Task material —
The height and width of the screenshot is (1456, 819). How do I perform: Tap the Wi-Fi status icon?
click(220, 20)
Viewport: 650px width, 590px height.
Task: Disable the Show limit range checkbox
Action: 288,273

Instructions for the task — Please transcribe the entries above exactly as written.

Solution below —
The height and width of the screenshot is (1456, 819). How do I perform: Tap the Wi-Fi status icon?
click(220, 20)
Viewport: 650px width, 590px height.
Task: Disable the Show limit range checkbox
Action: 288,273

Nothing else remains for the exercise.